WHAT THE TASK ASKS: Filter the listing below, copying every line in which the word "settings" appears.
--
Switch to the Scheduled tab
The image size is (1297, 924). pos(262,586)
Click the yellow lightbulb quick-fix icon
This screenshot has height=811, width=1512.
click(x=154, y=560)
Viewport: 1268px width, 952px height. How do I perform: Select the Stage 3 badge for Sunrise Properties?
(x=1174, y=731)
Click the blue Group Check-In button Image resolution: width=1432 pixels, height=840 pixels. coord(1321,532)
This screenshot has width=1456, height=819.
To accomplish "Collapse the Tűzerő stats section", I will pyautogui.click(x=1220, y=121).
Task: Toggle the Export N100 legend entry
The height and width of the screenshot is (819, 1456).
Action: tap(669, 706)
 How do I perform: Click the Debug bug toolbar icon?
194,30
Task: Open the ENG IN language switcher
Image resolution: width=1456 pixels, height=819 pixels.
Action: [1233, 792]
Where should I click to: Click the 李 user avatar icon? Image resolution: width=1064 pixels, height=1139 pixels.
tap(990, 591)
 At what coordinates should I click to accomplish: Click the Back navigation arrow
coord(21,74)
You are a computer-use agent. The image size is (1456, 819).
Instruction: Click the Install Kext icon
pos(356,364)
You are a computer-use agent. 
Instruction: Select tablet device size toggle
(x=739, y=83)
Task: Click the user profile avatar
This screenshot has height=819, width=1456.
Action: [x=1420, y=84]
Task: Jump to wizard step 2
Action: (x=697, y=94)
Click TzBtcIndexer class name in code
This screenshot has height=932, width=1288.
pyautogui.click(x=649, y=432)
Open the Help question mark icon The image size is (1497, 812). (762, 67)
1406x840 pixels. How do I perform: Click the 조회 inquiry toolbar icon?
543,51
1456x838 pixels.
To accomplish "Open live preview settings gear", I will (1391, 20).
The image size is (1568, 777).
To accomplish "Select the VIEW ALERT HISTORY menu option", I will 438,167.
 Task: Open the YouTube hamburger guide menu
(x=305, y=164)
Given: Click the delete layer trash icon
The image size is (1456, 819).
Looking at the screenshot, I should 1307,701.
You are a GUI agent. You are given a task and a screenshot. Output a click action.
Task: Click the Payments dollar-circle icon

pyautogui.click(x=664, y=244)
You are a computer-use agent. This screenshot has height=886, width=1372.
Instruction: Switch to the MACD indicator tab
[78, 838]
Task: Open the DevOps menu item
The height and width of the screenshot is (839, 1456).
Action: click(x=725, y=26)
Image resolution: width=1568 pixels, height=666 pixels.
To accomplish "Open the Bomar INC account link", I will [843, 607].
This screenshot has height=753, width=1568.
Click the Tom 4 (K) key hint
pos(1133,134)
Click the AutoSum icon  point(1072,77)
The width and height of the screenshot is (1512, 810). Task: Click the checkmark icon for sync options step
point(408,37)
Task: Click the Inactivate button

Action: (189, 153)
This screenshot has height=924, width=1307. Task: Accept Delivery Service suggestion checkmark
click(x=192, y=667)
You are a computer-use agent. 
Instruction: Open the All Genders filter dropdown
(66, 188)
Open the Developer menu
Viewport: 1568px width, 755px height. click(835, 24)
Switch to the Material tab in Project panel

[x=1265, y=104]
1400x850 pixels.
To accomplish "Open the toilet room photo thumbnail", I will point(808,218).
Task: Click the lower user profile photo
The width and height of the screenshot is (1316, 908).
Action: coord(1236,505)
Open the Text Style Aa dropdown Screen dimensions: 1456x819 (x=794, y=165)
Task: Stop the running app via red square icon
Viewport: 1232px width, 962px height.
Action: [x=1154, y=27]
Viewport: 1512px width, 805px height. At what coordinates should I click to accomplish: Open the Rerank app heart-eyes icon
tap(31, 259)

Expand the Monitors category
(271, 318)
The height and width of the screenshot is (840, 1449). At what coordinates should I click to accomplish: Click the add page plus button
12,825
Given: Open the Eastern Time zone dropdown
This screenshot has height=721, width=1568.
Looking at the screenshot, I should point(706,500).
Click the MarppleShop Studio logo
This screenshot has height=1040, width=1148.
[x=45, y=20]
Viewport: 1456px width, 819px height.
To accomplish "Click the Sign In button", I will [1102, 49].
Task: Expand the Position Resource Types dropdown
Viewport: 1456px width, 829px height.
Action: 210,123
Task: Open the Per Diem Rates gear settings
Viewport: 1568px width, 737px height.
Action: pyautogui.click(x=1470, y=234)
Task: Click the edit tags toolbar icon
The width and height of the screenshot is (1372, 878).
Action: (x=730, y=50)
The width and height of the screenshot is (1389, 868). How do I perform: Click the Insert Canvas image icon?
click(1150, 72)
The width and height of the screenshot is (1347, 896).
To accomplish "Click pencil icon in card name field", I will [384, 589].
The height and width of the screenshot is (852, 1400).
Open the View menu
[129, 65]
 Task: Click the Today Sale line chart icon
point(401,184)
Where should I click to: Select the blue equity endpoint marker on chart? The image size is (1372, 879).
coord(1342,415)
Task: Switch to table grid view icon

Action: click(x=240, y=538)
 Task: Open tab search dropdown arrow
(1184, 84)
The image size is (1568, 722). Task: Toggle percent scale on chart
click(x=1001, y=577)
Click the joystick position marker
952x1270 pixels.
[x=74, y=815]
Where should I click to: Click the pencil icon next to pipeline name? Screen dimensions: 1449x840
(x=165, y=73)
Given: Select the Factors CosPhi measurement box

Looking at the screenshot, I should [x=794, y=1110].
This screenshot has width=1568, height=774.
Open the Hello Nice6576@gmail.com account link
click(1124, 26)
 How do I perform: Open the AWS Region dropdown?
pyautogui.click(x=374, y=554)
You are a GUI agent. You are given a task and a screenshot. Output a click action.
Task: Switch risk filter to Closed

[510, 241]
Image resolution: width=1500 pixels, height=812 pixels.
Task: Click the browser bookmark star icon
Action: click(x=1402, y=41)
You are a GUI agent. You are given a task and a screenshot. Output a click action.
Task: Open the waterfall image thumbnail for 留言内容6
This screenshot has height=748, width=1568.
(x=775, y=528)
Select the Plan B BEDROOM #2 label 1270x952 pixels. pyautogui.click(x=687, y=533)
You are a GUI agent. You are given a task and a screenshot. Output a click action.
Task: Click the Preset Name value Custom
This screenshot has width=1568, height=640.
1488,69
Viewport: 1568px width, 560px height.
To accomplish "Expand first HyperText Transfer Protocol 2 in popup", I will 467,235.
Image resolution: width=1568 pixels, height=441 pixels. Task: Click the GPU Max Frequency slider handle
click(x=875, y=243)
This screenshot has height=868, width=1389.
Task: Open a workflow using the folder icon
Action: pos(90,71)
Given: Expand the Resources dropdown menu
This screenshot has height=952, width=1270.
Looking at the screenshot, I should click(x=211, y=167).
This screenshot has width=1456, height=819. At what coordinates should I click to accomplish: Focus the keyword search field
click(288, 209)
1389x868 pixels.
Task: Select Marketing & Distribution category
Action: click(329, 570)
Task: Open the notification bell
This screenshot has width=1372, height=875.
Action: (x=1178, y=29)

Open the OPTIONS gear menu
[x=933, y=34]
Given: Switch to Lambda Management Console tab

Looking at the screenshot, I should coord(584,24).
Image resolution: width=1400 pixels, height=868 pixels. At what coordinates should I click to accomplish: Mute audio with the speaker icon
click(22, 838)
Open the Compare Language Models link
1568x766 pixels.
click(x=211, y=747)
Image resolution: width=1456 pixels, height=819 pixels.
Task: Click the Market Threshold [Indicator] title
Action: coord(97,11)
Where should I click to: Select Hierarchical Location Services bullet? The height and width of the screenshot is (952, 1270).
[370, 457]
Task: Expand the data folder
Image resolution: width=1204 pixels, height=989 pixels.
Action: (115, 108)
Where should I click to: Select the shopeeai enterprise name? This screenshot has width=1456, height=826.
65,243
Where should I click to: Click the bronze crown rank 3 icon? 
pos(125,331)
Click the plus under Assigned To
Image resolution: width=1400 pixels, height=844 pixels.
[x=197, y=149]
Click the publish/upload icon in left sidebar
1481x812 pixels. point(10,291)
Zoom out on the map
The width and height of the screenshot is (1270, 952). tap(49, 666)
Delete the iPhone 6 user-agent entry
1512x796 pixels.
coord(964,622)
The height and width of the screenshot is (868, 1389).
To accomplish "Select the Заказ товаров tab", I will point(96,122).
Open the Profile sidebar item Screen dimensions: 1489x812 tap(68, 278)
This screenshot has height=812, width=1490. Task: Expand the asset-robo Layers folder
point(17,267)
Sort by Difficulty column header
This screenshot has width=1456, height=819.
--
EXPECTED OUTPUT:
To accomplish "Open live preview settings gear", I will (1391, 20).
Task: Open the Per Diem Rates gear settings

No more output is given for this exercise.